- What you have to do: The answer must consist solely of the lines from the one with "This screenshot has width=618, height=481." through the last line of the data, copied exactly, with no pictures.

- Extracted records:

###

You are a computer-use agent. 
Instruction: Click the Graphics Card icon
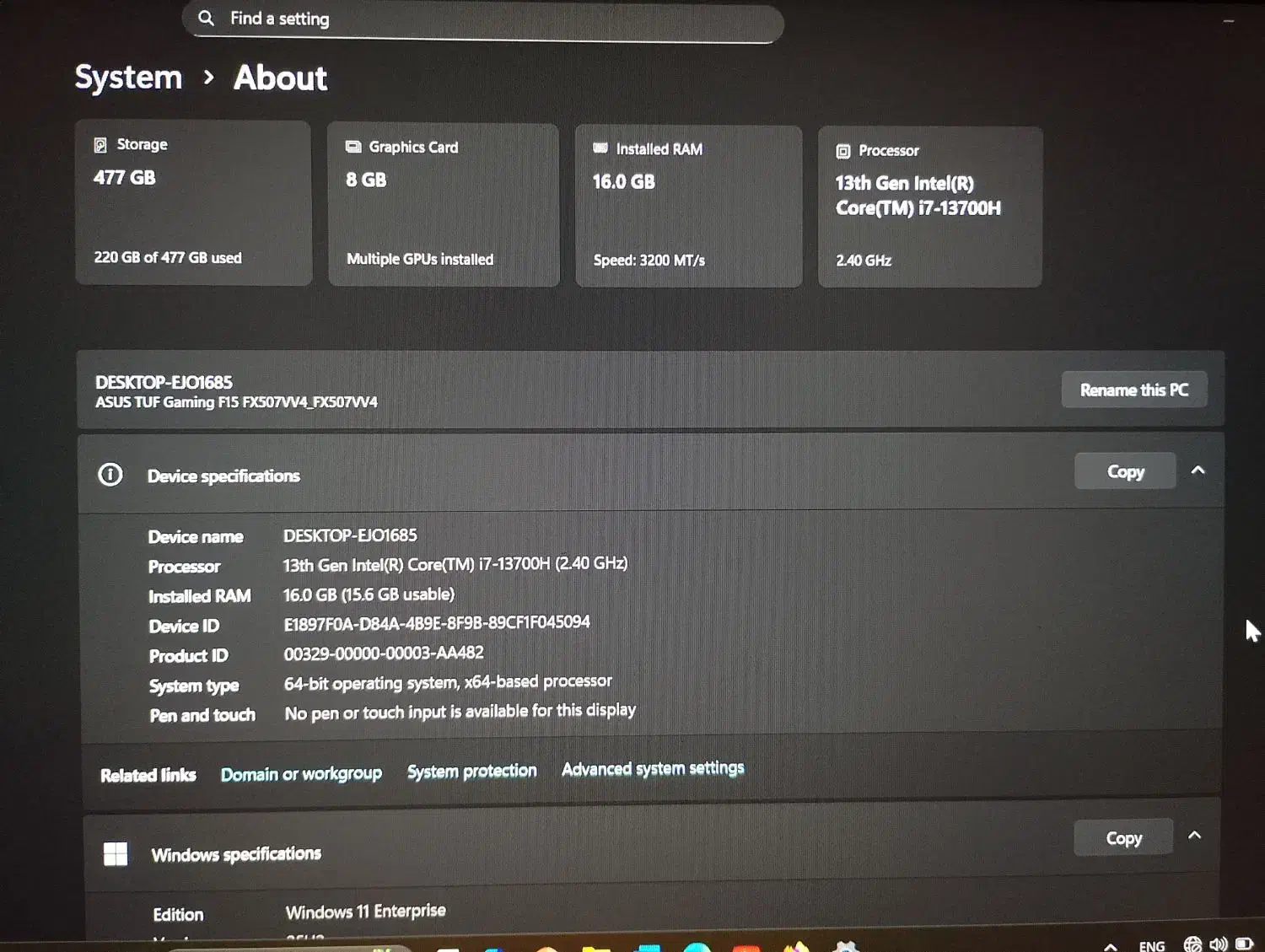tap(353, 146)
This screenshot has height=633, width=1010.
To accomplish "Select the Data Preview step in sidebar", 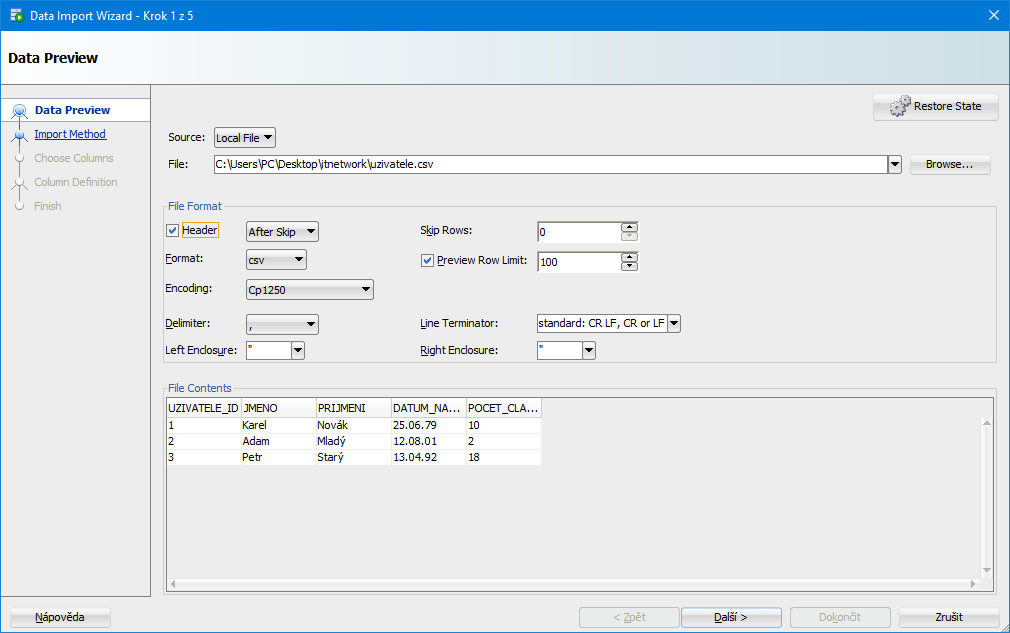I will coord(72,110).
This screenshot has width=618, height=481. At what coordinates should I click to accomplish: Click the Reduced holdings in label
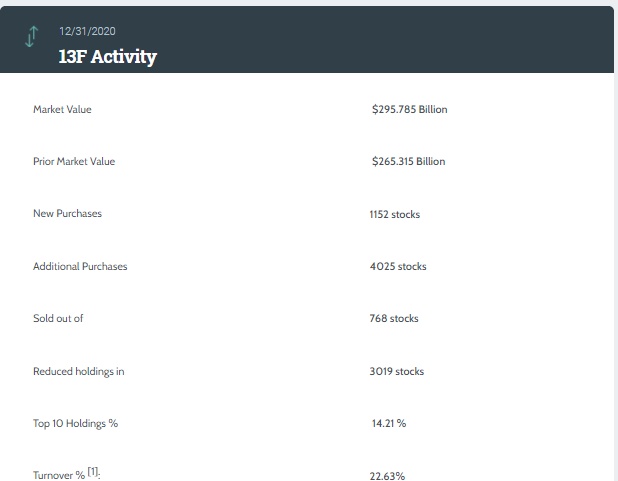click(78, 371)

###

- Written reply:
This screenshot has width=618, height=481. At what coordinates should I click to accomplish: Click the Reduced holdings in label
click(78, 371)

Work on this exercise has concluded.